South Sudan: Interview with Paul Oleyo Longony, Boma Community Initiative
As South Sudanese vote on becoming an independent state, in what has internationally been billed as a “new dawn” and “new chapter in history” for the long-suffering and neglected South, ethnic minority communities harbour guarded optimism.
MRG’s Africa Regional Information officer, Mohamed Matovu, talked to Paul Oleyo, the Executive Director of Boma Community Initiative (a Sudanese organisation working on peace-building based in Boma, Jonglei State , South Sudan) on the situation for minority communities in the South amidst the referendum vote.
What is the situation like as people cast their ballot?
I am in Boma and have just finished casting my vote. The situation is calm and there’s a high voter turnout. By end of the day yesterday about 15,000 people turned up in Boma alone and the queues are still long, going into day two of the referendum.

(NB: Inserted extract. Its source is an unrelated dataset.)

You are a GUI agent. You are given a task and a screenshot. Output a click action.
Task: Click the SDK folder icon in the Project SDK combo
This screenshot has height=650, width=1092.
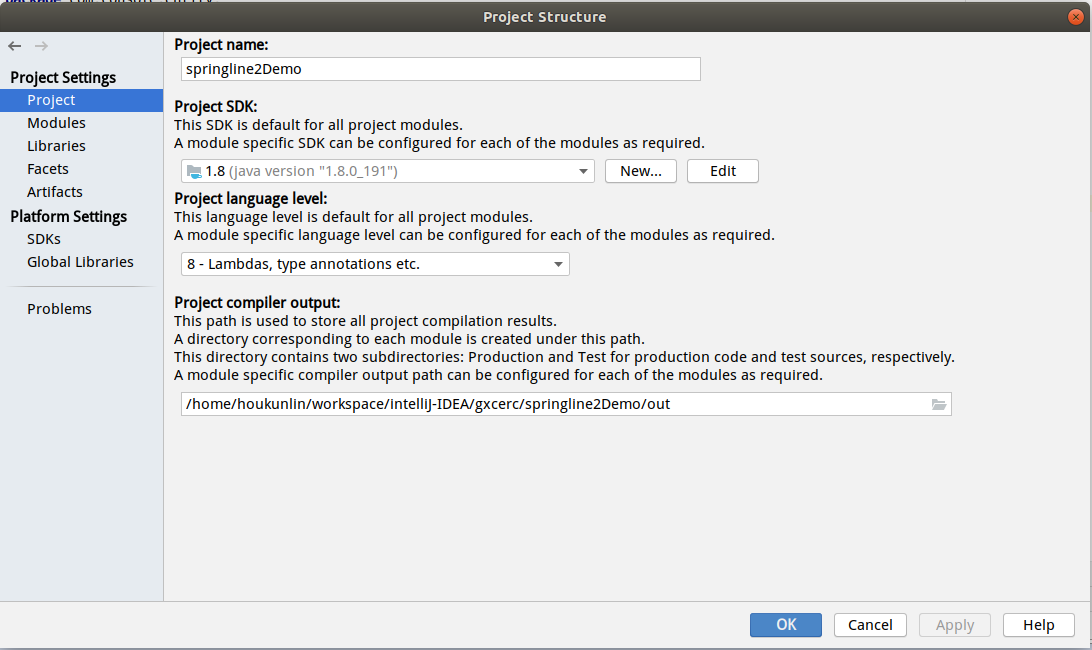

Have members of minority communities embraced the exercise with as much enthusiasm?
Unfortunately not. Firstly, because many of them have systemically been excluded from political participation over time, many don’t really know what is happening right now or its implications for their situation. Secondly, many of them live in ‘hard to reach’ areas and because there were no provisions for vehicles or other transport means to carry ballot papers, many will sadly not participate. Thirdly, due to inter-ethnic clashes, some community members fear it is not safe for them to move to some voting centres.
Is this security scare a spill-over of the violent episodes that have been reported in the disputed Abyei region?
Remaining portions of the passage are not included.